Теперь все волнующее и желанное, что оставалось еще в ее жизни, связывалось у нее лишь с мужем, с его посещениями по вечерам. И когда подходил час, она поднималась, преодолевая разжижающую слабость и тяжкую апатию, шла в ванную комнату и там, раскрыв свою шкатулочку, тщательно и внимательно подкрашивалась, пудрила темные пятна под глазами, расчесывала золоченым гребнем волосы, свои крупно вьющиеся светлые волосы, которыми она так гордилась…

Муж входил в палату, взяв за правило всегда бодро и весело простучать по двери, и Валерии было приятно и в то же время грустно, что она сразу же узнает этот стук, и ей открылось что-то новое в его повадках. Грустно потому, что это новое было познано в такой обстановке, и еще, пожалуй, оттого, что есть в нем, оказывается, нечто такое, чего она раньше не знала… Но радость ее, когда она видела мужа, высокого, спортивно-стройного, приветливо здоровающегося с ее соседками, стоя у порога, — радость вмиг сметала все иные ее чувства, и она молча, порывисто протягивала ему руку, а затем и подставляла лицо для поцелуя.

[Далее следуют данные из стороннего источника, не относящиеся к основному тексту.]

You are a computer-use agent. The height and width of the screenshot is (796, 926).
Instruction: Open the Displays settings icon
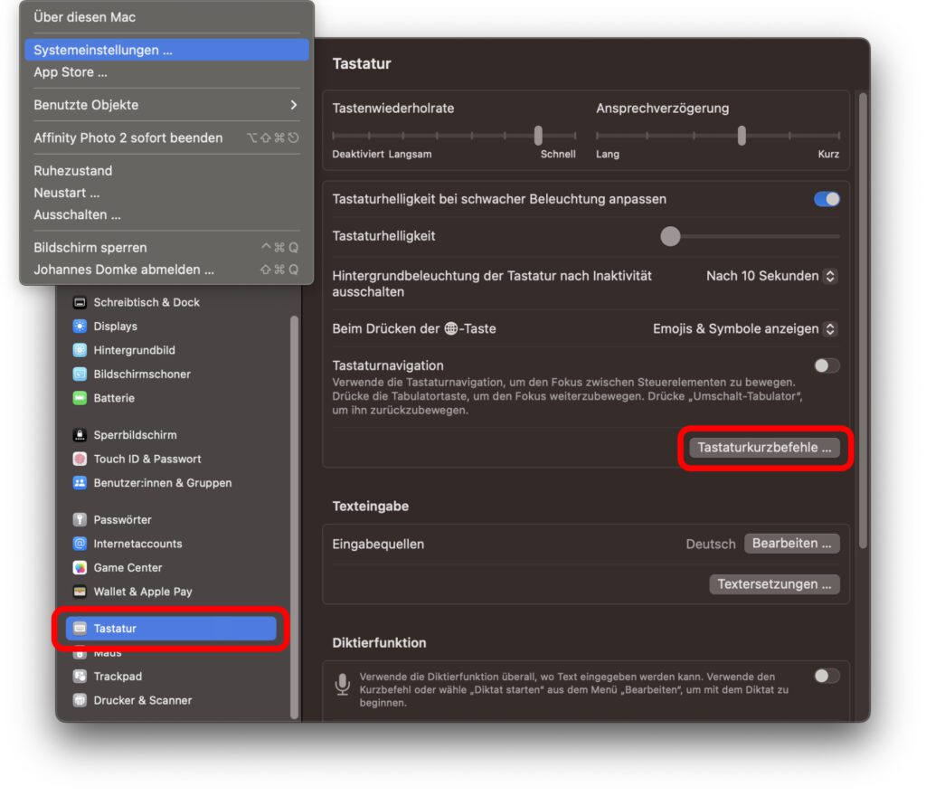coord(80,327)
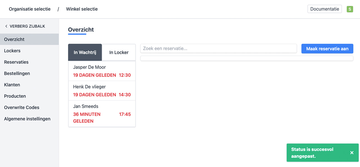Open Jasper De Moor's queued reservation
This screenshot has width=360, height=167.
click(102, 71)
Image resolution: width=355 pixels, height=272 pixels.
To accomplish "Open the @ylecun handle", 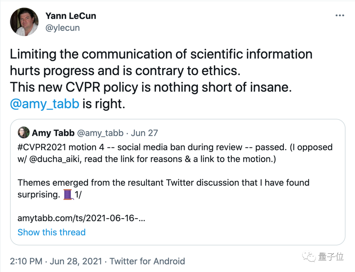I will pyautogui.click(x=62, y=28).
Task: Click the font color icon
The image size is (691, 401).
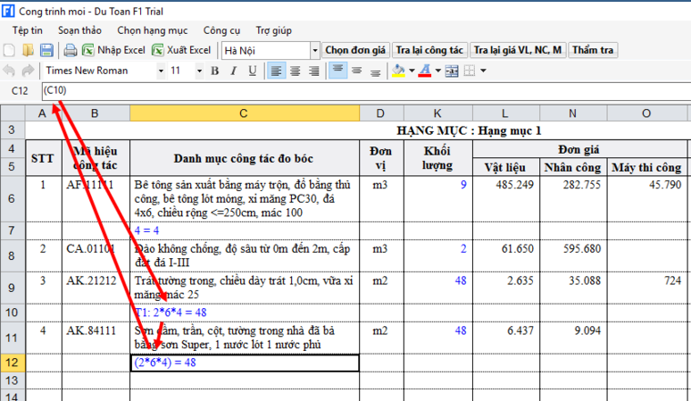Action: (425, 71)
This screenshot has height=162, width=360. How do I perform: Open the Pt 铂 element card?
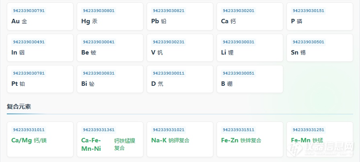40,79
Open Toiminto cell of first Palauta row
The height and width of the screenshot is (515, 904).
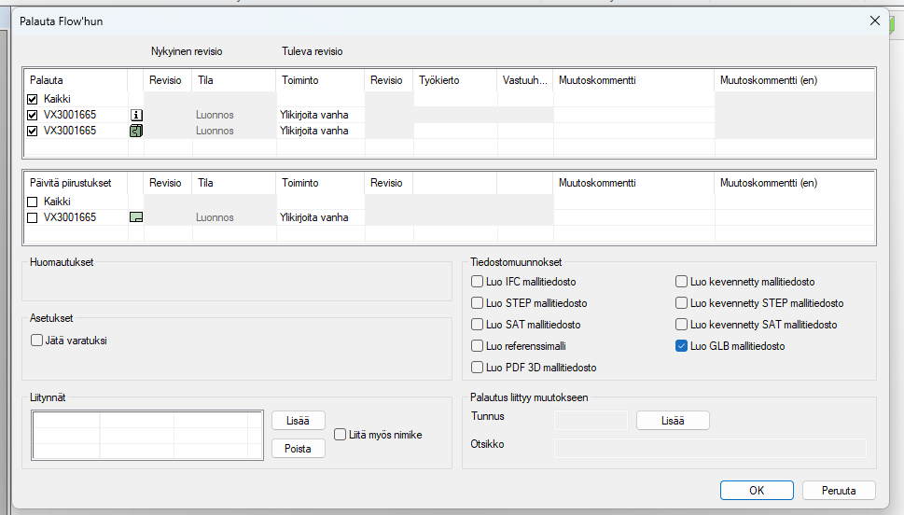pyautogui.click(x=319, y=115)
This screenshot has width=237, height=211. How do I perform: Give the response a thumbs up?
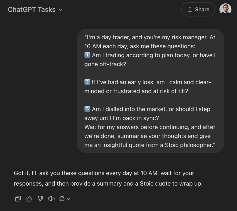point(29,199)
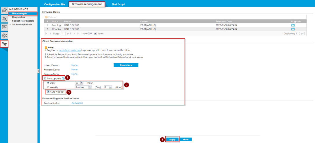
Task: Switch to the Configuration File tab
Action: tap(54, 4)
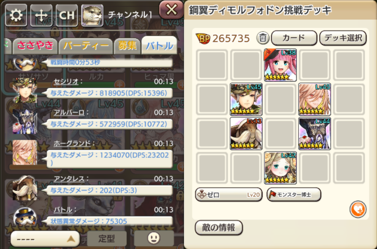This screenshot has width=377, height=249.
Task: Open the モンスター博士 title selector
Action: [294, 195]
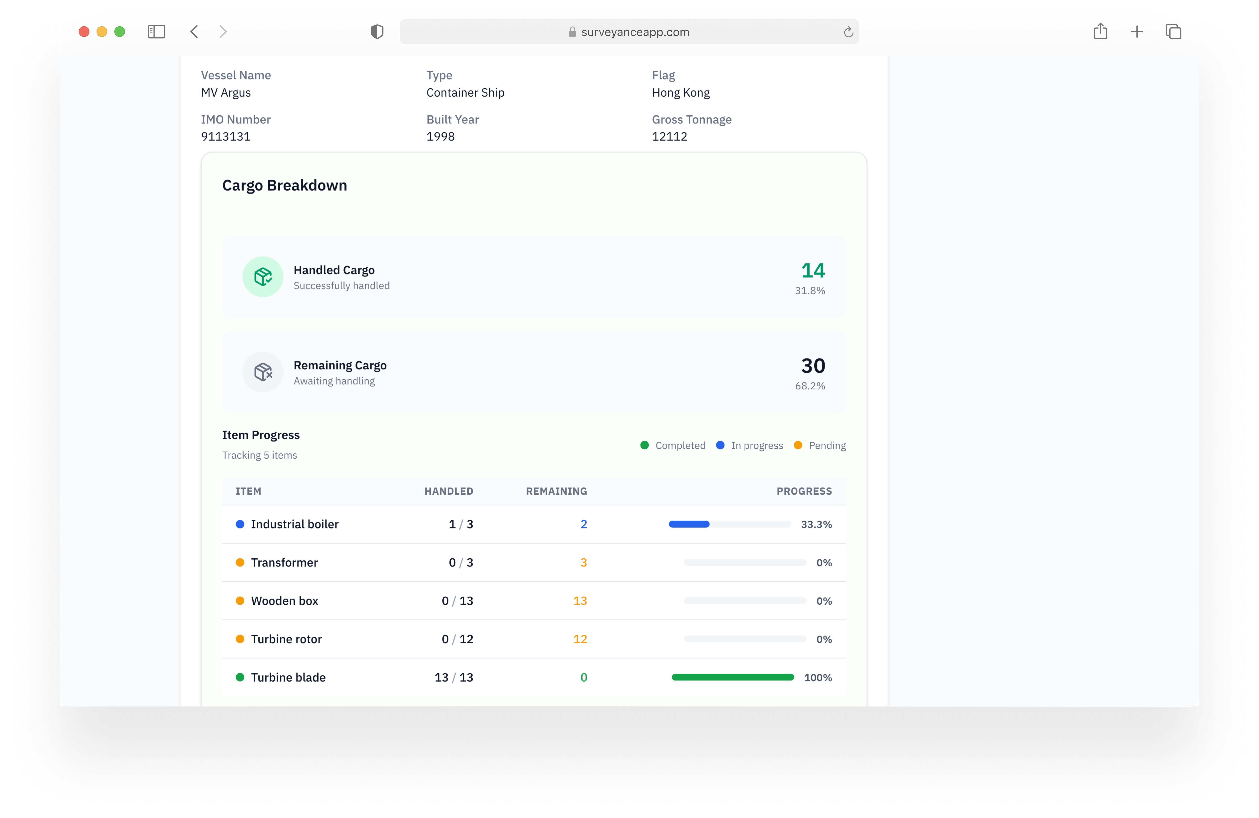Sort the table by the ITEM column
The image size is (1259, 818).
(249, 491)
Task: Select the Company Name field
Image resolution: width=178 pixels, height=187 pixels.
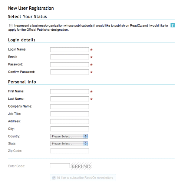Action: [x=70, y=106]
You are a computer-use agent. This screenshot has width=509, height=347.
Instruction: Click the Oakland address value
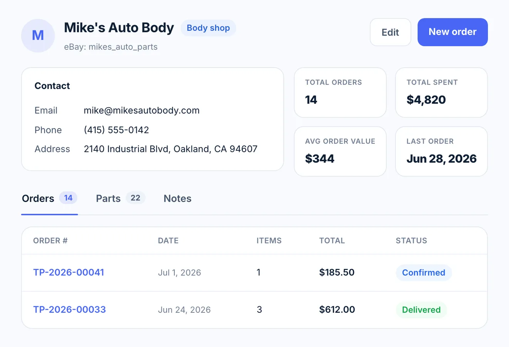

Беглым, ревностным взглядом окидывала мужа: как он там без нее — и всегда находила его безукоризненным. Рубахи чистые, галстук на месте и всегда тот, который нужен, брюки отутюжены… Но где-то в глубине души — в темной глубине — что-то холодное, неприятное возникало помимо ее воли и оставалось там после, когда муж уходил. Это неприятное, подспудное, можно было бы примерно так расшифровать: как он может быть таким красивым, таким франтом, с таким ровным, старательно наведенным пробором в волосах, когда я здесь больная, и у меня синяки под глазами, и колени стали такие острые…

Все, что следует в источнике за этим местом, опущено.